我正在尝试通过下载此页面 (http://cfe.cboe.com/Products/historicalVIX.aspx) 上的所有 CSV 文件来获取 VIX 期货的历史价格。这是我用来执行此操作的代码:
library(XML)
#Extract all links for url
url <- "http://cfe.cboe.com/Products/historicalVIX.aspx"
doc <- htmlParse(url)
links <- xpathSApply(doc, "//a/@href")
free(doc)
#Filter out URLs ending with csv and complete the link.
links <- links[substr(links, nchar(links) - 2, nchar(links)) == "csv"]
links <- paste("http://cfe.cboe.com", links, sep="")
#Peform read.csv on each url in links, skipping the first two URLs as they are not relevant.
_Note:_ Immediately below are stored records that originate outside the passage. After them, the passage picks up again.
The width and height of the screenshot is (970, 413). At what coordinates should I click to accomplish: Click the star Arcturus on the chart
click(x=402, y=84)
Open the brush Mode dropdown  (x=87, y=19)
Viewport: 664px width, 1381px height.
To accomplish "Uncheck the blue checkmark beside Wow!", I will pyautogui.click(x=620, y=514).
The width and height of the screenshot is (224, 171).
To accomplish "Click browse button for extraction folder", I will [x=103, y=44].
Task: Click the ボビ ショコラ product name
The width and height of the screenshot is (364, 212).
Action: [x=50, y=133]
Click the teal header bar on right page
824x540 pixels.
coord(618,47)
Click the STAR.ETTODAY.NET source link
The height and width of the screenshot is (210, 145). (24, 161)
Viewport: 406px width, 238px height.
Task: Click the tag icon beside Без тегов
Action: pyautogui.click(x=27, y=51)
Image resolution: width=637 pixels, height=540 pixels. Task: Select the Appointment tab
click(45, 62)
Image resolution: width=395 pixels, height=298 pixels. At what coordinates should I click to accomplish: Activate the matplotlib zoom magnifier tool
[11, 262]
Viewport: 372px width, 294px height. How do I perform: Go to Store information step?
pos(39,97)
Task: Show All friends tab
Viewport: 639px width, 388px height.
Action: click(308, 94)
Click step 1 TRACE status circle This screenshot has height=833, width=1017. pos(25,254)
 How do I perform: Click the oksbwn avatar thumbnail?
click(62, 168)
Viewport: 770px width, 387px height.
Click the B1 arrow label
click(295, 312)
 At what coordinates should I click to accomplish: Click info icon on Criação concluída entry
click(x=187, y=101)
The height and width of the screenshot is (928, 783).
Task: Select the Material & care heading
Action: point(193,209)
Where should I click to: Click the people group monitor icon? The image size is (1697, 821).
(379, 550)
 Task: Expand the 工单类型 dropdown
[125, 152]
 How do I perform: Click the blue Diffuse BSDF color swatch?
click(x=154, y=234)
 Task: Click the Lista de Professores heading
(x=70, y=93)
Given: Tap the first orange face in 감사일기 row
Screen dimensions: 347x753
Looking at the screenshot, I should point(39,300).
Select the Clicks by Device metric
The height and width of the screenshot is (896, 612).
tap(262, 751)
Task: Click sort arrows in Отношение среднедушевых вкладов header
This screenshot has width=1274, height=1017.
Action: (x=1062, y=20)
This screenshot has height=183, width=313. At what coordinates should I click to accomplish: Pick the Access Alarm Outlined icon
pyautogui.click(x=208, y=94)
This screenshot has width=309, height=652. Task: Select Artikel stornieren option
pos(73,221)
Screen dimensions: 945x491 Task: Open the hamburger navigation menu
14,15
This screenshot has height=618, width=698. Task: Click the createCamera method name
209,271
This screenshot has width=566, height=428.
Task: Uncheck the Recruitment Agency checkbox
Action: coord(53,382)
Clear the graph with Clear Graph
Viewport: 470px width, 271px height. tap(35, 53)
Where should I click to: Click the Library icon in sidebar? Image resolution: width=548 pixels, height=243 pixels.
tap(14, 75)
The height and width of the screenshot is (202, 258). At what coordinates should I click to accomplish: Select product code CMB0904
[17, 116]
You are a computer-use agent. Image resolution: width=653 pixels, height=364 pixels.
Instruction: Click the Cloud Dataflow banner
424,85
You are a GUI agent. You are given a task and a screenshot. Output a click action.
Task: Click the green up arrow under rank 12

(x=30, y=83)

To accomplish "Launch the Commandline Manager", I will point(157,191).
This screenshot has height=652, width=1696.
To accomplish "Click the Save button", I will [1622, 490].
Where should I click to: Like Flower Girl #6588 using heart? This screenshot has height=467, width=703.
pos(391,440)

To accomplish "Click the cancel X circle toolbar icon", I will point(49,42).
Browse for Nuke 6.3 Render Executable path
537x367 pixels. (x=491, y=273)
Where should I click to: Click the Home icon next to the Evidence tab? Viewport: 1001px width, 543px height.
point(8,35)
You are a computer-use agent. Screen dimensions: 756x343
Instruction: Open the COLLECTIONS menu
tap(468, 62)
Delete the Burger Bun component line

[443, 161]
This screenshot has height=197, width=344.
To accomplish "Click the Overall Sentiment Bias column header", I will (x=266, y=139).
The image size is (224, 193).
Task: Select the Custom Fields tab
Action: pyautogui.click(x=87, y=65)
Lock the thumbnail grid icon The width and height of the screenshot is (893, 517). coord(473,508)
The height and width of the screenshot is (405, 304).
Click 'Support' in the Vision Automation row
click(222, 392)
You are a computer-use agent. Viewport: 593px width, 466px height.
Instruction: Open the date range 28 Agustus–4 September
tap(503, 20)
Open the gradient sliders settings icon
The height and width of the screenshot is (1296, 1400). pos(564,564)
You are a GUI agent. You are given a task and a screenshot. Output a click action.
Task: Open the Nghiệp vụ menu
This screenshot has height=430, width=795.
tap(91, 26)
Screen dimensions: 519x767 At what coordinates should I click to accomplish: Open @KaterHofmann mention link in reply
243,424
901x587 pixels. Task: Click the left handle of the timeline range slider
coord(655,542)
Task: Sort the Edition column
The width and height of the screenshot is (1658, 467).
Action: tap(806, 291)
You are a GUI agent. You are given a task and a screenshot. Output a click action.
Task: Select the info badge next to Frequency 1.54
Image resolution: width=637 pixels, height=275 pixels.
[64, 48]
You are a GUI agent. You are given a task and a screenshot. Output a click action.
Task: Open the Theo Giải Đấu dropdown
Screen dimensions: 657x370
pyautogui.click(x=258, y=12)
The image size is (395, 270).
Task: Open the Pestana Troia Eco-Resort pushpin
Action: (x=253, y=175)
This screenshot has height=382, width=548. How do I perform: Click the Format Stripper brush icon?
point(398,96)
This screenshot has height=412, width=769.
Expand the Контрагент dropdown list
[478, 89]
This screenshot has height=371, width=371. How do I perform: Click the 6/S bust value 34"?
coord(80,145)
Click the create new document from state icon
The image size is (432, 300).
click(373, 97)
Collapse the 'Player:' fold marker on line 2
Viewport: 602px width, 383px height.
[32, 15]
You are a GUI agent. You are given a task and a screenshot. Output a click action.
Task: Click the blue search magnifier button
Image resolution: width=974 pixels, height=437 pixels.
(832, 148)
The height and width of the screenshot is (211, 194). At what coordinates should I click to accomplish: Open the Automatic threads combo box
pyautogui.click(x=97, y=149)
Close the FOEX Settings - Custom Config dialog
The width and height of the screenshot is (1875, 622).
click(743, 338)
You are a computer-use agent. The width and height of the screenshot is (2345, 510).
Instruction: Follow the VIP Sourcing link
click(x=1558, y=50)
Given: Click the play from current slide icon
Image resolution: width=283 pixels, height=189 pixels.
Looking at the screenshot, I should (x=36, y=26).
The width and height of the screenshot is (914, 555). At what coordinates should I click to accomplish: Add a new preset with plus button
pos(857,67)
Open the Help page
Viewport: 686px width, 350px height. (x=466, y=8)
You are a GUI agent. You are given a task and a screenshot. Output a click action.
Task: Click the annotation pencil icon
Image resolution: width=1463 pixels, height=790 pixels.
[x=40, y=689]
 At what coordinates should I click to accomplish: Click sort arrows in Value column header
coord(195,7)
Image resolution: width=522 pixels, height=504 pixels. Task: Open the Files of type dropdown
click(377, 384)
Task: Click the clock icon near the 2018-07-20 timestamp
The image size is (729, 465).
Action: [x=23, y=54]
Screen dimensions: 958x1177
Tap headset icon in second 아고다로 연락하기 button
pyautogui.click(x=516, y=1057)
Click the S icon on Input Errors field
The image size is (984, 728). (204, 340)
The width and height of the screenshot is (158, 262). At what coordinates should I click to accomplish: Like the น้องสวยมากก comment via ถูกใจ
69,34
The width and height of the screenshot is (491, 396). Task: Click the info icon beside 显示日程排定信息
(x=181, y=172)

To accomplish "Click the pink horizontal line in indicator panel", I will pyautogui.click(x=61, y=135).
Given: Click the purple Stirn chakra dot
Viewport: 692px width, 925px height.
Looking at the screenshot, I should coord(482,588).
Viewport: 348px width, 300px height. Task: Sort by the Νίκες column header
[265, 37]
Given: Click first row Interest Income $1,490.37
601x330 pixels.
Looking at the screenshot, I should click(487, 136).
c <- lapply(links[-(1:2)], read.csv, header = TRUE)
我得到错误:
Error in read.table(file = file, header = header, sep = sep, quote = quote, :
more columns than column names
经过进一步调查,我意识到这是因为某些 CSV 文件的格式不同。如果我手动加载 URL links[9]
,我会看到第一行有以下免责声明:
CFE data is compiled for the .......use of CFE data is subject to the Terms and Conditions of CBOE's Websites.
大多数其他文件(例如links[8]
和links[10]
)都很好,所以它似乎是随机插入的。是否有一些 R 魔法可以解决这个问题?
谢谢你。